PROBLEM STATEMENT> Show every line of the data that contains the string "Open".

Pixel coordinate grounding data
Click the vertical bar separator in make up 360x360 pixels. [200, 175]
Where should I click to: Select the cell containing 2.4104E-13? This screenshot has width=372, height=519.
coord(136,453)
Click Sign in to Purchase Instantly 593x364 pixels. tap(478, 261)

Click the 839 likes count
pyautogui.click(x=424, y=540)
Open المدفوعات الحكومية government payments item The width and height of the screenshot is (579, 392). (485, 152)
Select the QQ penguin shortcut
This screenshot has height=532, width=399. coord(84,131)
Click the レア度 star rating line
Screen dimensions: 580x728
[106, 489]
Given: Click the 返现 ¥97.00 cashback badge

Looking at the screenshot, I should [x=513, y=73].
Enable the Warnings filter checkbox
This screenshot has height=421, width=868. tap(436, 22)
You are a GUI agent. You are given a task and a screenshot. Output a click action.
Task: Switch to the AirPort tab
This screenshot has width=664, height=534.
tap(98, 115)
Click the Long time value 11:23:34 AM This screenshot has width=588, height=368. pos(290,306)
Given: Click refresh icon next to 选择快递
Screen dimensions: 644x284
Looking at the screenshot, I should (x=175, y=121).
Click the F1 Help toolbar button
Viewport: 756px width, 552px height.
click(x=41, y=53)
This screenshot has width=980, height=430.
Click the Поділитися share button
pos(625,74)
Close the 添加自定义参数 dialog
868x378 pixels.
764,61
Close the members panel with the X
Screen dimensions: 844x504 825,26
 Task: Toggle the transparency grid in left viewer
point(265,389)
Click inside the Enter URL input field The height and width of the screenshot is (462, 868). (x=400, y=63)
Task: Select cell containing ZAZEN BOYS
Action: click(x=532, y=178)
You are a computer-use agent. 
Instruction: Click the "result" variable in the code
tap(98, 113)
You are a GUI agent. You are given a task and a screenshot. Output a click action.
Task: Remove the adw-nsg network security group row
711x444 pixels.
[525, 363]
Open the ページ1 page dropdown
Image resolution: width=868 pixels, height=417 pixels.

SOLUTION>
Open المدفوعات الحكومية government payments item The width and height of the screenshot is (579, 392). (485, 152)
Open the ページ1 page dropdown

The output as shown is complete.